Кончаловский к этому времени официально работает на айнзацштаб Розенберга, но неожиданно со скандалом порывает с ним и уезжает в Берлин: мол, ему обещано место в службе пропаганды генерала Власова. Через несколько месяцев, однако, выясняется, что обещаниями сыт не будешь, и Кончаловский снова предлагает свои услуги айнзацштабу и даже настаивает — «в связи с испытываемой материальной нуждой» — на скорейшем перечислении гонораров.
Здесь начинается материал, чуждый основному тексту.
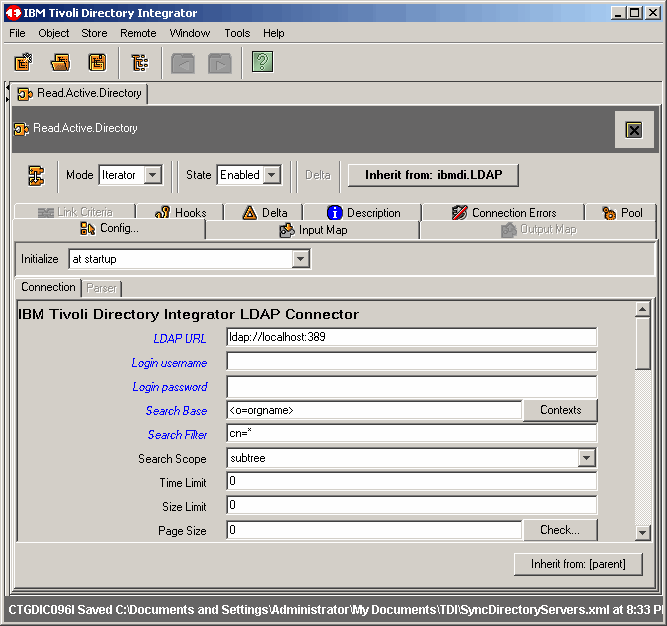The height and width of the screenshot is (626, 667).
Task: Open the Connection Errors tab
Action: 503,212

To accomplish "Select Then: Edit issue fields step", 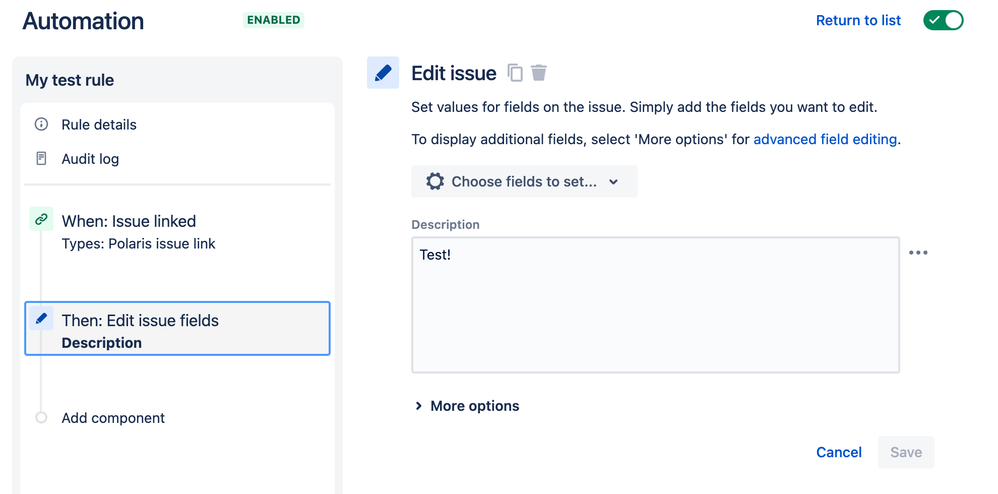I will [178, 328].
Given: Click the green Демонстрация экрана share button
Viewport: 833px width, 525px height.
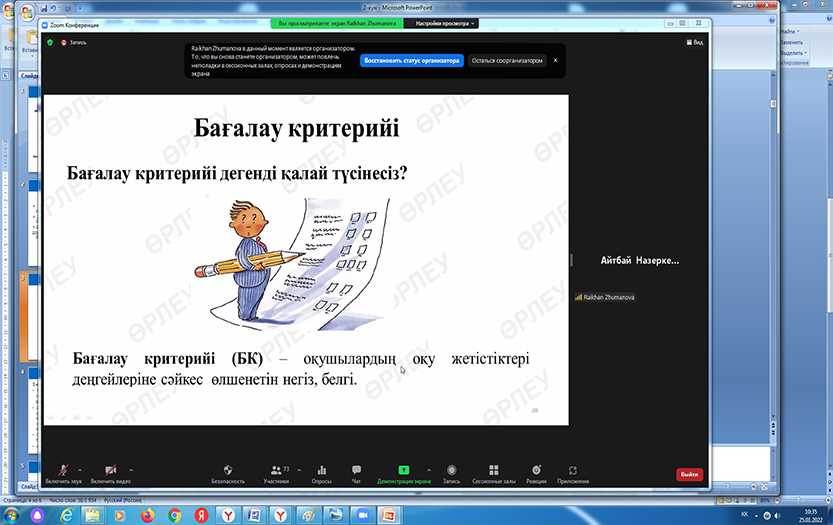Looking at the screenshot, I should (x=403, y=472).
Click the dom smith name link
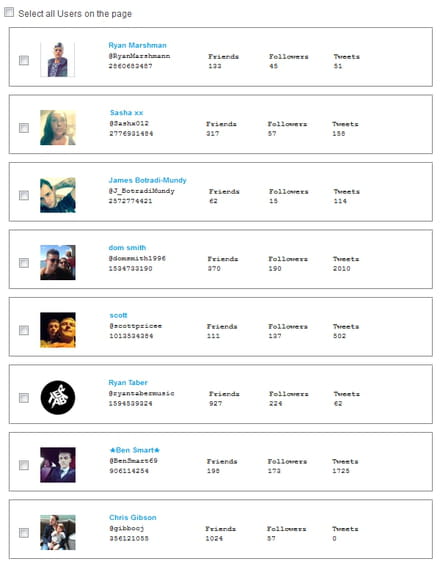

Последний эпизод, который сохранили для нас архивы айнзацштаба и вовсе граничит с фарсом: в ноябре 44-гов берлинской штаб-квартире неожиданно задаются вопросом: а не поддельный ли Кончаловский на них работает?
Подозрительность чиновников можно понять — в начале войны они были чересчур легковерны, что обогатило их шкафы увесистыми папками с допросами родственников Молотова, внебрачного сына Троцкого и других нарушителей Сухаревской конвенции. А теперь, когда неумолимо близится полный Endsieg, самое время навести порядок в документации.
Арбитром назначается служащий в айнзацштабе ленинградский профессор-фольксдойч, который браво рапортует: слышал в СССР о двух Кончаловских — художнике и враче; об историке ничего не слышал.
Благополучно выбравшись из водоворота последних месяцев войны, Кончаловский вместе с семьей оказывается в лагере ди-пи в районе Ганновера. Лишь в конце 1947-госестре, живущей во Франции еще с дореволюционных времен, удается выправить все нужные документы, Кончаловские перебираются в Париж (там Дмитрий Петрович и умрет в июне 1952-го). Незадолго до отъезда из Германии он записывает в дневник:
«Вчера утром из Бонна... привезли номер немецкого журнала со статьей о Пете и фотографиями с его картин и его семьи. Он народный художник РСФСР и получил Сталинскую премию. На каких мы разных полюсах. Боже мой! Как все это могло так произойти, если подумать о наших исходных корнях в нашей отцовской семье, наших идеалах, о заветах наших родителей, о заветах той умственной и нравственной атмосферы, в которой мы выросли и воспитались? Мы потеряны друг для друга навеки, если бы даже нам и было суждено когда-либо увидеться».